In Nepal, around 7.7 per cent of the total deaths were attributed to cancer in 2012 (WHO, 2014). The most common cancers that kill people worldwide are lungs, breast, colorectal, prostate, skin cancer (non-melanoma), and stomach. In Nepal, lungs, cervix, breast, and stomach cancers are most common. Most cancers form tumors but all tumors are not cancerous. Benign type of tumors does not spread to other parts of the body and do not cause new tumors. However, malignant tumors spread through lymph or blood to other parts of the body and form tumors.

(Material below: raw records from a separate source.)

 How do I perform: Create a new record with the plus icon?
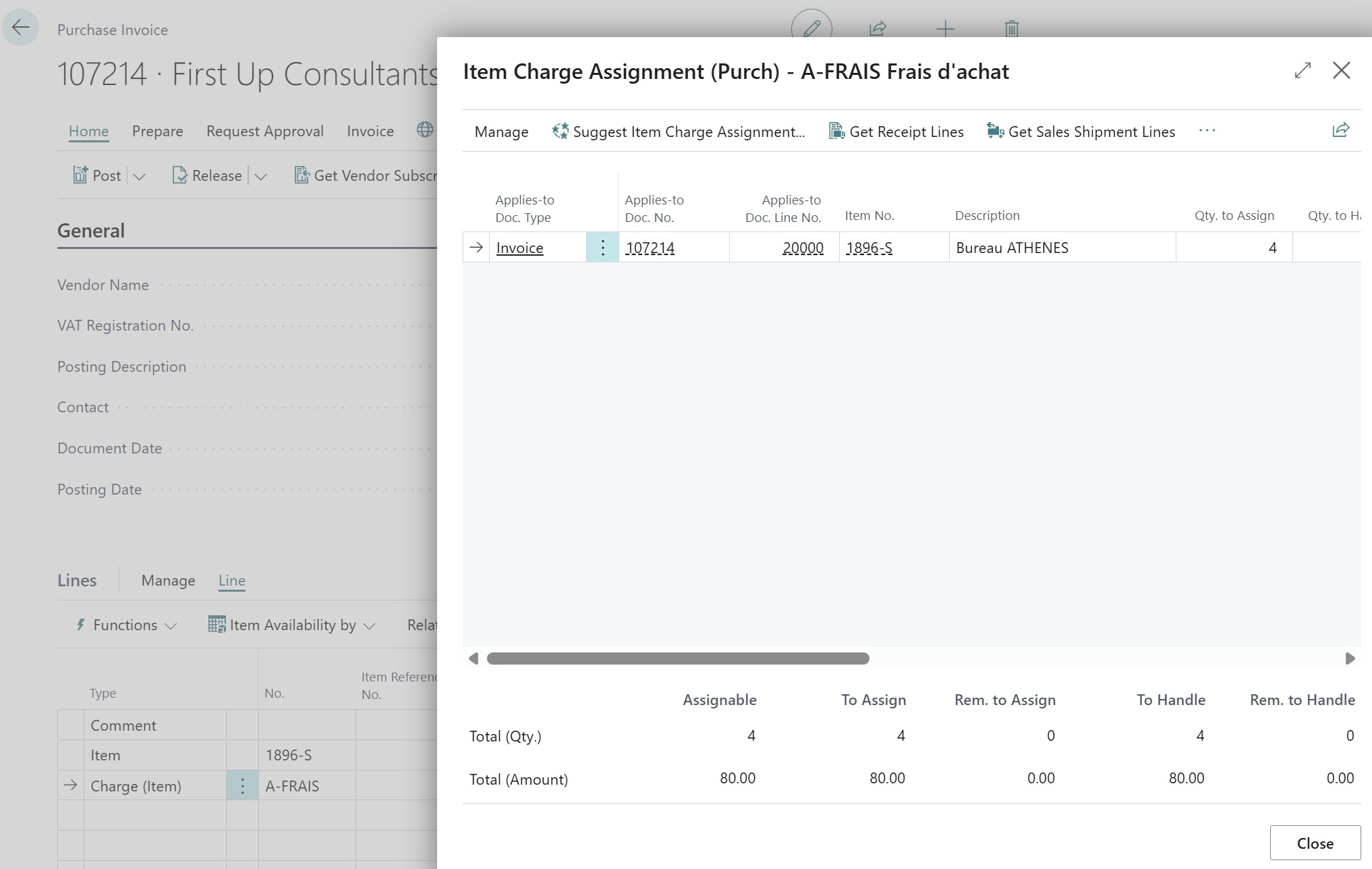(x=944, y=28)
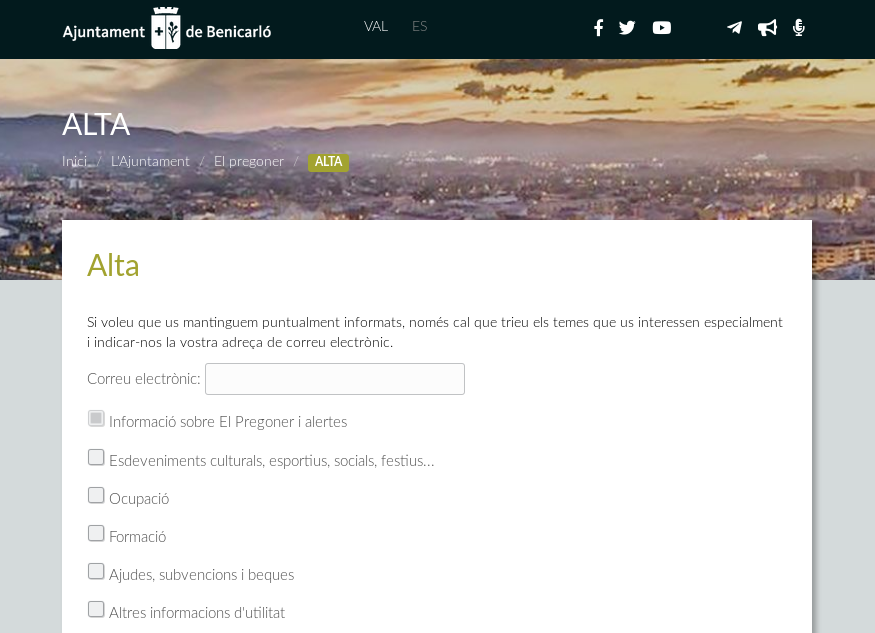Open the Twitter icon in header
Screen dimensions: 875x633
click(x=627, y=28)
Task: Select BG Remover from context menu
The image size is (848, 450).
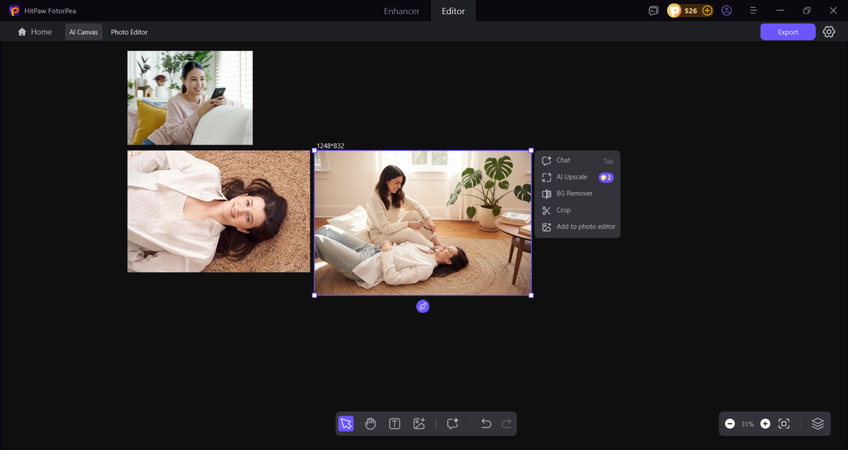Action: 574,193
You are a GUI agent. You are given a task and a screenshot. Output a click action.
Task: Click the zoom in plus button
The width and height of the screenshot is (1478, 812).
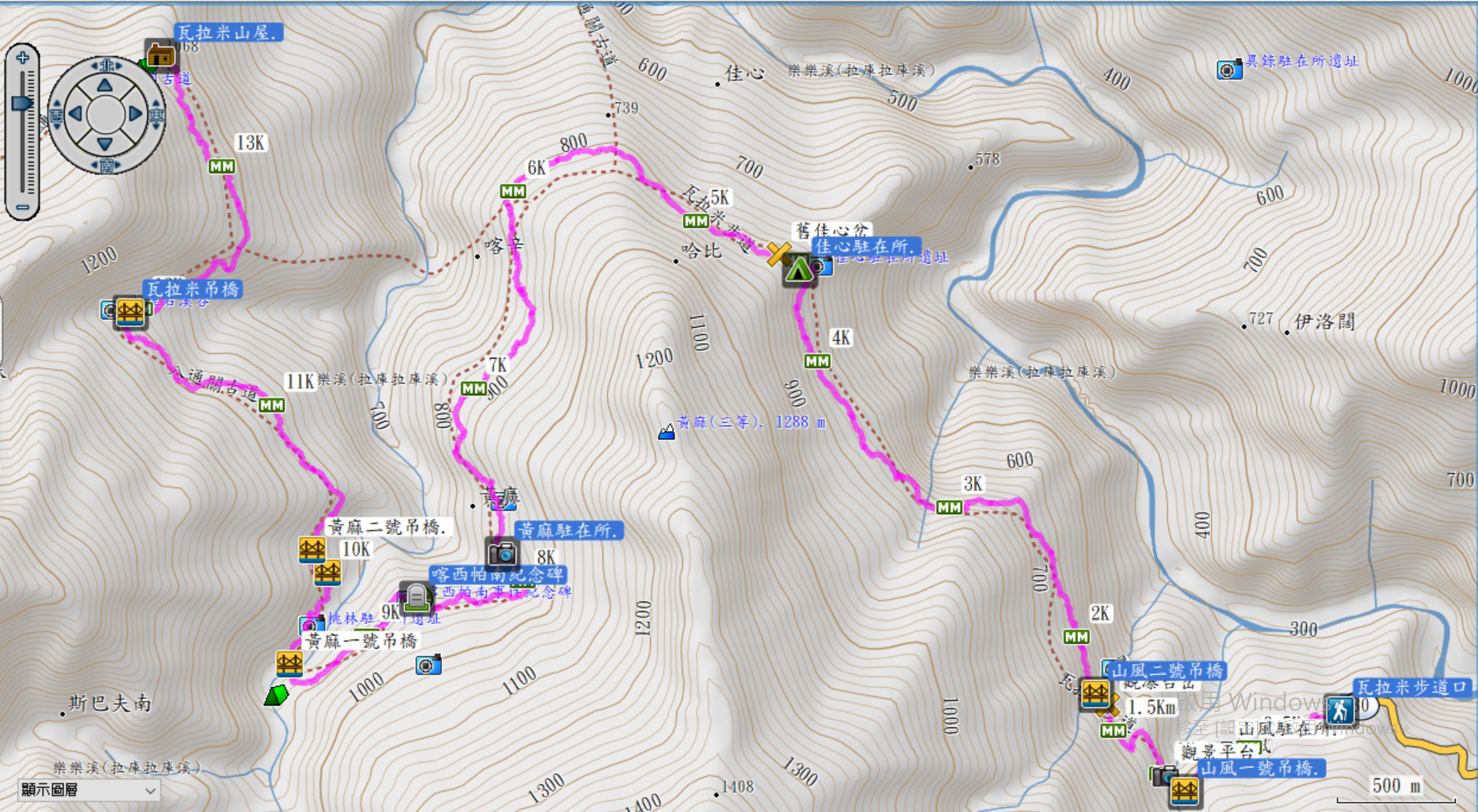[x=22, y=58]
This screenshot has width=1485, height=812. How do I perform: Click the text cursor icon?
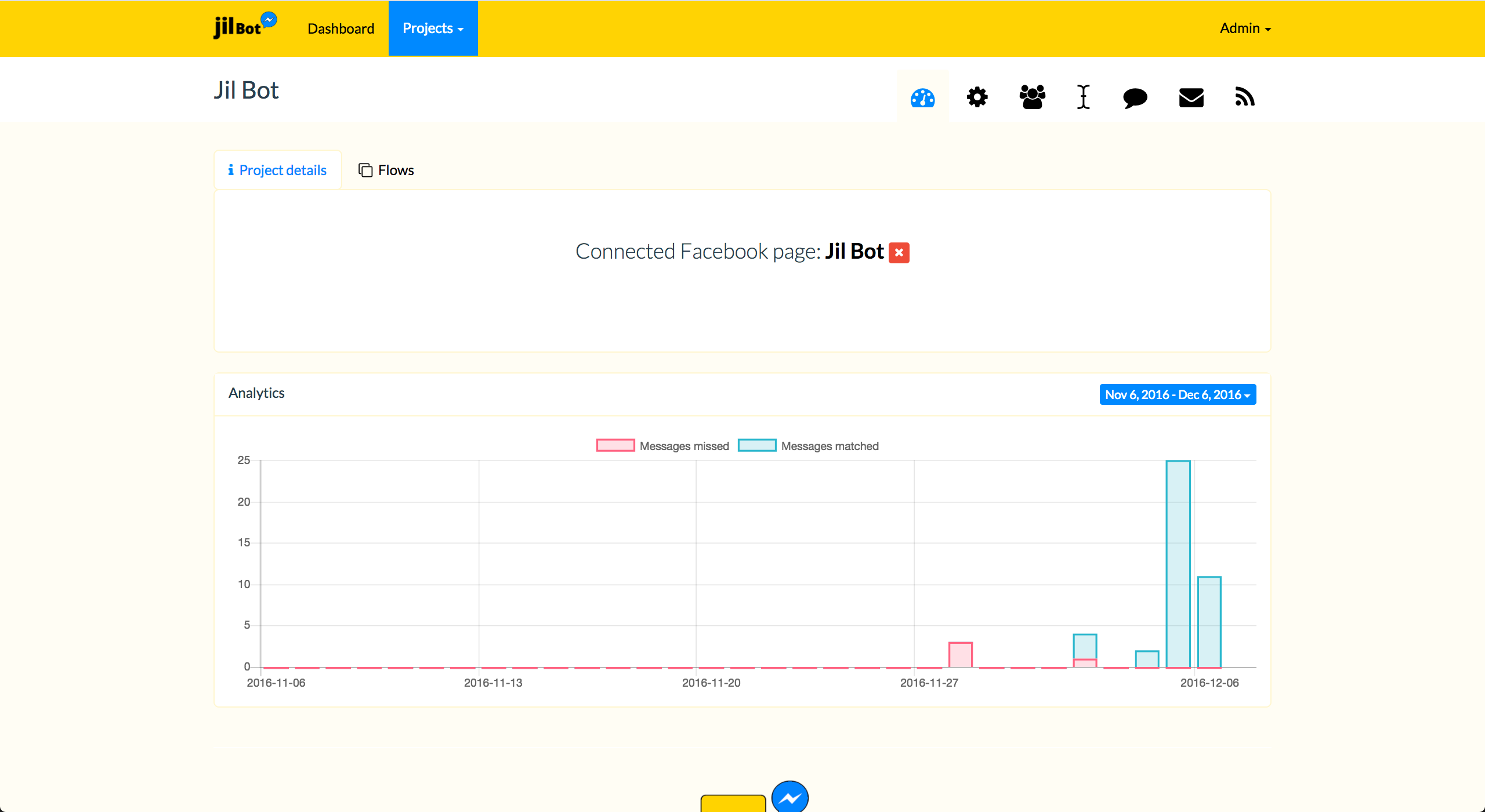1083,97
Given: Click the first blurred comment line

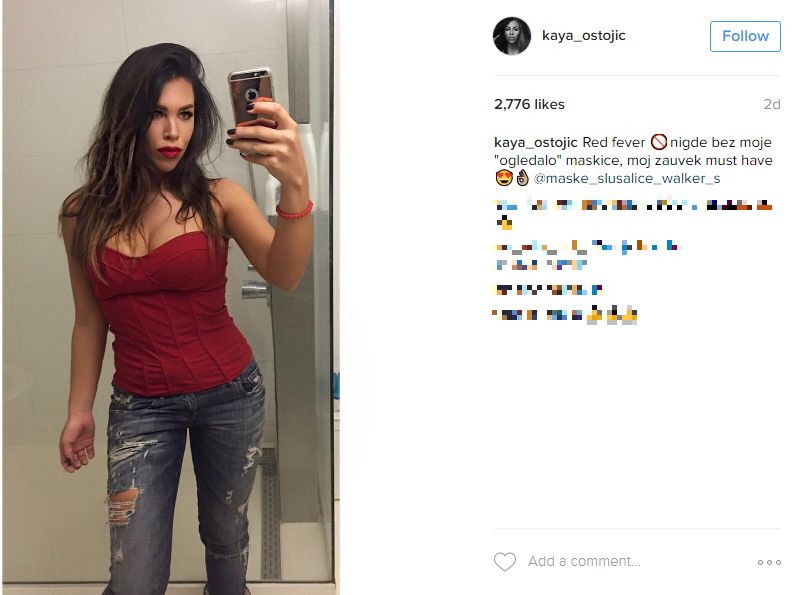Looking at the screenshot, I should [634, 213].
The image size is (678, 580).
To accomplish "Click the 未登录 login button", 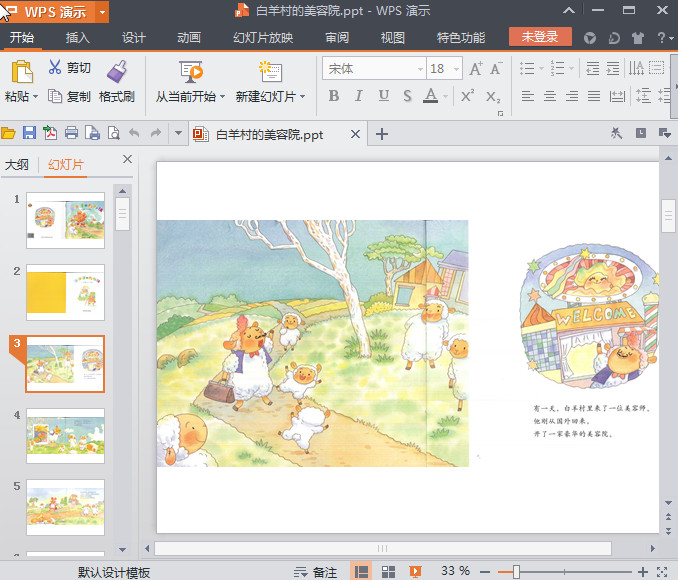I will coord(540,37).
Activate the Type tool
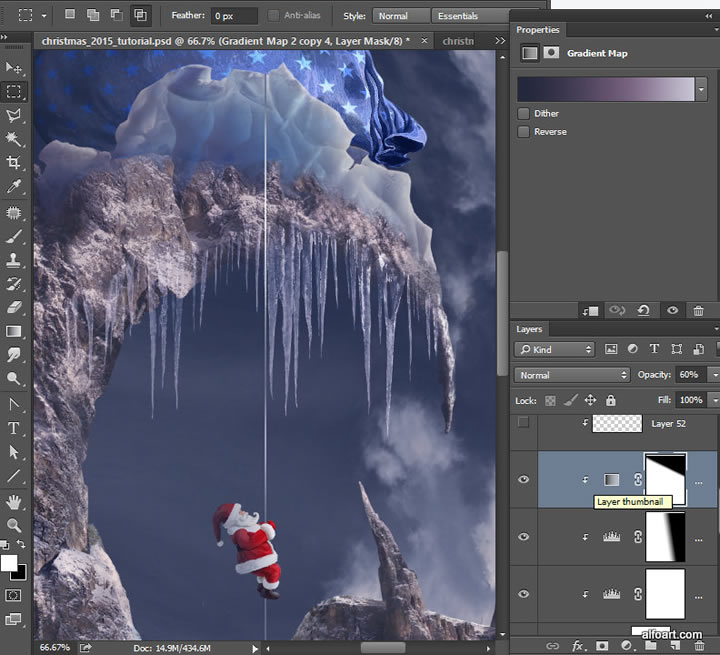 click(x=14, y=428)
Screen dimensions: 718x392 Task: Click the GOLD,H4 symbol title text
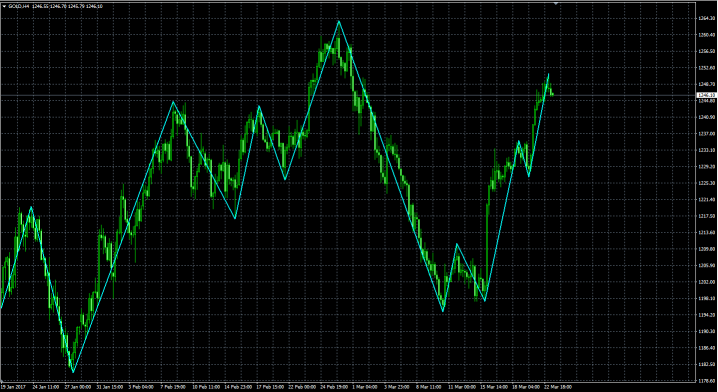tap(19, 6)
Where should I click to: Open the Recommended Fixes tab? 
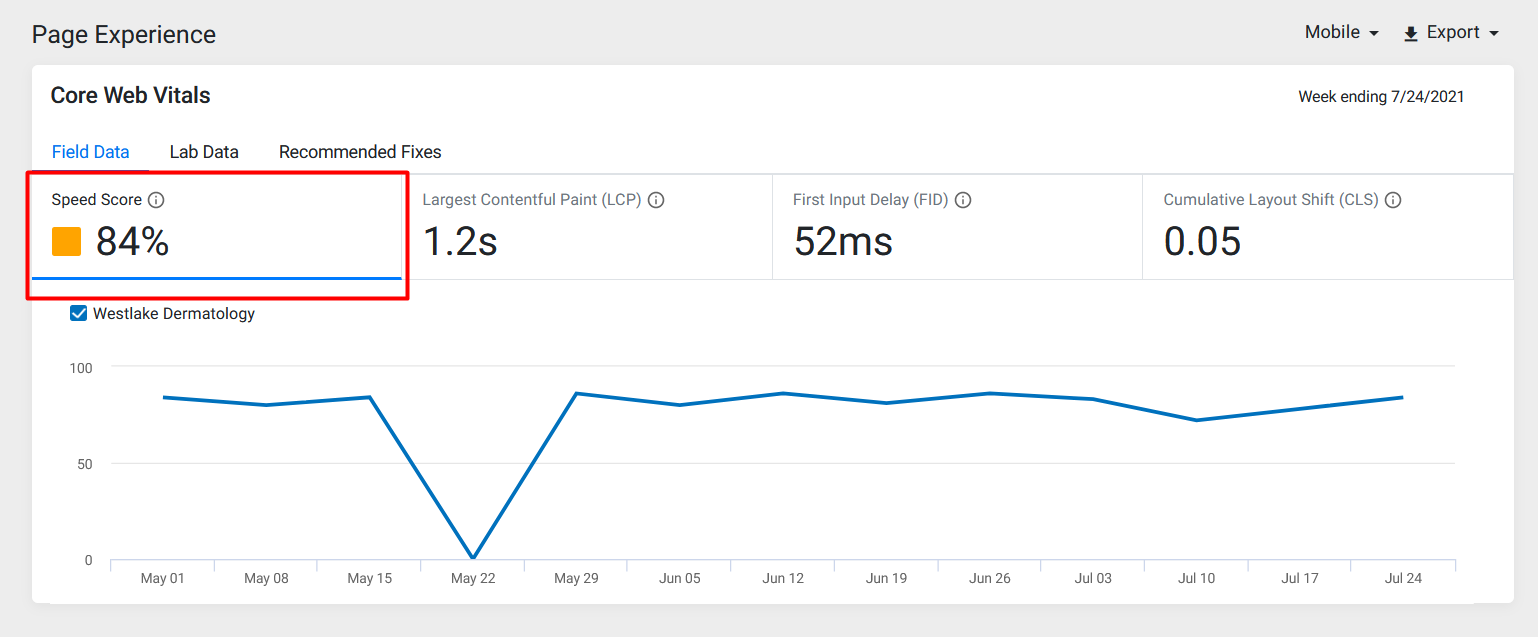click(x=360, y=152)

There are many risk factors, which are associated with an increased incidence of cancer. These modifiable or avoidable risk factors are due to the use of cigarettes or smokeless tobacco, being obese or overweight, insufficient physical activities, unhealthy diets which include fewer vegetables and fruits and indoor air pollution. The harmful use of alcohol, urban air pollution, infection by Human Papilloma Virus (HPV) and hepatitis, ionising and ultraviolet radiation are other risk factors which are either avoidable or modifiable. Almost 9 out of 10 lung cancers are due to smoking or second-hand smoke. Tobacco use is the most common cause of cancer and almost 22 per cent of all deaths due to cancer are attributable to tobacco use (Lancet, 2016). Smoking causes 16 different types of cancer. Every time we smoke, some 7,000 different chemicals enter into lungs and spread to other parts of the body among which 69 are known carcinogens. Infections such as hepatitis and HPV are responsible for about 25 per cent of cancer cases in low and middle-income countries (WHO, 2018).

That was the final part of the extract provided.